Monday, 25 July 2016

Jason's Quest



Jason's Quest is an engaging little series that ran in just three issues of Showcase, and always seems to me to be reminiscent of a TV tie-in, like there was a Jason's Quest show, but I somehow just never saw it.


It's written and drawn by Mike Sekowsky, an artist whose work a lot of fans had trouble getting past. Personally, although I struggle with his sixties JLA work, I do like his early '70's stuff, particularly when his wonkier stylings are softened by a sympathetic inker like Dick Giordano, or as here, Frank Giacoia. And I'm particularly fond of the way his bad guys smirk.
Amusingly, Mark Evanier tells a great story in one of his books about when he and Sekowsky worked in the animation department at Hanna-Barbera, where the young cartoonists regularly used to approach Mike to tell him how they used to loathe his art as kids, but had grown to love it as they got older and smarter.
It got to such a point that Sekowsky put up a little rack of numbered tags, like they have in deli's, with a sign that said: Take a number and wait your turn to tell me how much you used to hate my artwork but now you love it.

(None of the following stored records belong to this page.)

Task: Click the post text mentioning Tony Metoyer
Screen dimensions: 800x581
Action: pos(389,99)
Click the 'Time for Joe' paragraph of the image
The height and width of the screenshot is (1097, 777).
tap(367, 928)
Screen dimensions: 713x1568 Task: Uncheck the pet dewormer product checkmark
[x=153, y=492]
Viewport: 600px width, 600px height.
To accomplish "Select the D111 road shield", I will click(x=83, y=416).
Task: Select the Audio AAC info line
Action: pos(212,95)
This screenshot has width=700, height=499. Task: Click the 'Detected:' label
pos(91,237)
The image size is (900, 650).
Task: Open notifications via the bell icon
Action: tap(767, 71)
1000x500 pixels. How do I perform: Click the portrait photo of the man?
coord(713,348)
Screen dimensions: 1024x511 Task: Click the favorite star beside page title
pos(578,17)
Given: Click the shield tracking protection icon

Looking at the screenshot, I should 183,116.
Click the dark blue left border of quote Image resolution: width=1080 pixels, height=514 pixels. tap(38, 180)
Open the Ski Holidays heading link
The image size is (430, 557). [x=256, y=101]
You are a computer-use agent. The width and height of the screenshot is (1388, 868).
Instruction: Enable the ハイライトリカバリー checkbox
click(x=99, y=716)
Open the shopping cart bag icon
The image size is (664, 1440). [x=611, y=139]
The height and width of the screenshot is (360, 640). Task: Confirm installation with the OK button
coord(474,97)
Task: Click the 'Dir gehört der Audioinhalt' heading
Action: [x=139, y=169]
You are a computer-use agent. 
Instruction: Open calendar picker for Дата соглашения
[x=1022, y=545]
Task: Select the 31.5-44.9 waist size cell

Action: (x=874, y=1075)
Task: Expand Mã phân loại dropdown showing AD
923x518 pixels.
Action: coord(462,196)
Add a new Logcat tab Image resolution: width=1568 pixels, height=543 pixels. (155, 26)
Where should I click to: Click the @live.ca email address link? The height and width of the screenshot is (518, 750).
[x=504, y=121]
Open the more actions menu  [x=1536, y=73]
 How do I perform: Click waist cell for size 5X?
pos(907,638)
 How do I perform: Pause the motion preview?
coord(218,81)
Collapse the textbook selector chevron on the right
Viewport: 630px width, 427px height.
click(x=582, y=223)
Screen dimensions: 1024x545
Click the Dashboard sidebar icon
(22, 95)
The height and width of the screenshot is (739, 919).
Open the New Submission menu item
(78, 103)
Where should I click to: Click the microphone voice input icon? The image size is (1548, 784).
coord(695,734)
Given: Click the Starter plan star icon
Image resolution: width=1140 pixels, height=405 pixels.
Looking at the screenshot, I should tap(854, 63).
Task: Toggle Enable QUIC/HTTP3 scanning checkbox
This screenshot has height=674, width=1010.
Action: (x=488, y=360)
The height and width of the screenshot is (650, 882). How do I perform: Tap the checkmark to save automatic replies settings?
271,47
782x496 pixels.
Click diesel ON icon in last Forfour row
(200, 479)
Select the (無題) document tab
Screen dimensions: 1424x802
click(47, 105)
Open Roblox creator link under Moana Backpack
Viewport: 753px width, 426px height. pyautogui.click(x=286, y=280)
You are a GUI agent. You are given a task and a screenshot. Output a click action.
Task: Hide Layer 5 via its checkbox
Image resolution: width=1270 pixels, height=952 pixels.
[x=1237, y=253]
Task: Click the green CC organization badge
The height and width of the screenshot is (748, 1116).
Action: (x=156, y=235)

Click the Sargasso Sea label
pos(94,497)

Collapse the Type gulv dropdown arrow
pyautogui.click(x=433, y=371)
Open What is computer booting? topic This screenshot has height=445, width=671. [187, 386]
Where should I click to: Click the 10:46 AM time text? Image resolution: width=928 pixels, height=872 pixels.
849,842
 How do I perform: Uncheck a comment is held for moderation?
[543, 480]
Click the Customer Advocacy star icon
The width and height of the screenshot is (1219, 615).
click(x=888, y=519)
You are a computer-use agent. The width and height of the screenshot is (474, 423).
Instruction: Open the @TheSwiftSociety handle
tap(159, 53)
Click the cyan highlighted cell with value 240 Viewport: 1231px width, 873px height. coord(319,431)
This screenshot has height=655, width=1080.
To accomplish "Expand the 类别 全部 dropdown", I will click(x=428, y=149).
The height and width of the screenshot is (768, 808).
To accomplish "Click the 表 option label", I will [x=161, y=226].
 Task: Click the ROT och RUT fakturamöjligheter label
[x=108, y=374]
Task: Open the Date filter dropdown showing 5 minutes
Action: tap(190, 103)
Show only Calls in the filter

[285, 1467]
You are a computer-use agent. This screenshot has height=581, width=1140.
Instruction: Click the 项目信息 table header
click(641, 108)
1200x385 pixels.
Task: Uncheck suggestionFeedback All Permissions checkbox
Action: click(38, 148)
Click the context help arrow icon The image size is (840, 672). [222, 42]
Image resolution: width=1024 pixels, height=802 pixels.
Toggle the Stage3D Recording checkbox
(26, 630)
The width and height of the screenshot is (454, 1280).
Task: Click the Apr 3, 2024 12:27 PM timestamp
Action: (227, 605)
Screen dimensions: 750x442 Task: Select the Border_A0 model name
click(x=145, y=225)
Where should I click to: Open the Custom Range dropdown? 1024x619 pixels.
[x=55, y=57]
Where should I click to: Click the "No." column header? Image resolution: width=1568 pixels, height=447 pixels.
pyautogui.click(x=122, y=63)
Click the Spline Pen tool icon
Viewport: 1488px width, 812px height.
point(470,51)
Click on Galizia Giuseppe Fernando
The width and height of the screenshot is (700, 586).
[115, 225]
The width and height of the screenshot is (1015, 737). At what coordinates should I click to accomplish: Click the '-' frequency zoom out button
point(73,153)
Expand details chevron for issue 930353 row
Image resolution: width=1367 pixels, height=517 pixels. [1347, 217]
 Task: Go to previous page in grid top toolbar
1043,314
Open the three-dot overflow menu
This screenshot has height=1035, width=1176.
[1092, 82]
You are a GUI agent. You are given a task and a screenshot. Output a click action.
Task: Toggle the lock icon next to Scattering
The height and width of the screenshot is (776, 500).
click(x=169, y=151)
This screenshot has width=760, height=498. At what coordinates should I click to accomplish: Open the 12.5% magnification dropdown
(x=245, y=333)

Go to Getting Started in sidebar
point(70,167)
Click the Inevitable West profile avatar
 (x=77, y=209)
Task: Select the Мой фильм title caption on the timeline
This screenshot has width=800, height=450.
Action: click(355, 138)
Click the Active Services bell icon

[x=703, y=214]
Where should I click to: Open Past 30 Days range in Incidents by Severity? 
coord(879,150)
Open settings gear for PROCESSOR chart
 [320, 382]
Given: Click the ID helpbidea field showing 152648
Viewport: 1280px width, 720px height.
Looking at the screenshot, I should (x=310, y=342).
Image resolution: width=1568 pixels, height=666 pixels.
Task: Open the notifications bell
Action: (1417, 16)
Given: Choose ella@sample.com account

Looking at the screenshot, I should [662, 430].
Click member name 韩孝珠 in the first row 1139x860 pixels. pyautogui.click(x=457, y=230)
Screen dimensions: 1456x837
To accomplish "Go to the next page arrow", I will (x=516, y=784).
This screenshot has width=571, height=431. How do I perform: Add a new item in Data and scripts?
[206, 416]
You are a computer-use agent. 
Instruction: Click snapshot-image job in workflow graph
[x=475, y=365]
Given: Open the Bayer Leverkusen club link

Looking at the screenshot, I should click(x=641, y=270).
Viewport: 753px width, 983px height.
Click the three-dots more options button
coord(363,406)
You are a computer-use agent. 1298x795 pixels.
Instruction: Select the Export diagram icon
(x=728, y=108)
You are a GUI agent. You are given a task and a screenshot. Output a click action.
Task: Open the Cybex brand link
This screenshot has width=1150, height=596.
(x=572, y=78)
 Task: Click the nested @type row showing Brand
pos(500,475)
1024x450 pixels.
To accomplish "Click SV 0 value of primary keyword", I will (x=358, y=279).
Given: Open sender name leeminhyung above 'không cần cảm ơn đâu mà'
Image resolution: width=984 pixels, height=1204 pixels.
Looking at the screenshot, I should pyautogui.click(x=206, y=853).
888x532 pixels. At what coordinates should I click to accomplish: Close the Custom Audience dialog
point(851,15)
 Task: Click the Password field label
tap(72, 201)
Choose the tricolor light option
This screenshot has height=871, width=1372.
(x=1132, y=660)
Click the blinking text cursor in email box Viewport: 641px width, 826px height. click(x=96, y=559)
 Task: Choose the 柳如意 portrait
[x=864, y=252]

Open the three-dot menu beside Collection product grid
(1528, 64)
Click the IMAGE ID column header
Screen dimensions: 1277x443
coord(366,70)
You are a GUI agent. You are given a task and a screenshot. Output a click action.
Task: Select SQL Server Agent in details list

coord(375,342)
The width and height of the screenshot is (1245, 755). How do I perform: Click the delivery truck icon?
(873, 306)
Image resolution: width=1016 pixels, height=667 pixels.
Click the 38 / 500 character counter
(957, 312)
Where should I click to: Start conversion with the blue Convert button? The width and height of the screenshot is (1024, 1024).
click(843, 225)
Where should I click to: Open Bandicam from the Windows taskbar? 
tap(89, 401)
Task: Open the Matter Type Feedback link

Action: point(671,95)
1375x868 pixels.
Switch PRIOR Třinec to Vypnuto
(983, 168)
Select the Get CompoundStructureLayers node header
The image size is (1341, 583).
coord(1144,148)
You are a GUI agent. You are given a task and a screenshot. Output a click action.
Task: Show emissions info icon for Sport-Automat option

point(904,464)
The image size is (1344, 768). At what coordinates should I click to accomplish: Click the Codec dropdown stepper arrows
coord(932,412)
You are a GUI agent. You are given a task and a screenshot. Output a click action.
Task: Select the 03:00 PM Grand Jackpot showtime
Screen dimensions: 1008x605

Jason's Quest meanwhile, is great fun. As Jason straps a guitar over his back and hits the road in search of his long lost sister, stopping only to perform at any folk club he passes, he's like a spiritual brother to Rick Jones. In fact, the whole thing would've made an excellent Rick Jones mini-series, had such a thing existed back in the day. Sure, it's that DC thing of an old guy trying to write something hip and trendy for the kids, but that's what I like about it.


It all hits the ground running, with a massive chunk of exposition, and though there are plotholes you could shove Krypton through, as well as there seeming to be an inordinate amount of walk-on characters to provide Jason with exactly the information he needs at exactly the right time, it's all just good, solid adventure.

























8 comments:

  1. That was magnificent -- I hope you get a chance to post the other issues eventually!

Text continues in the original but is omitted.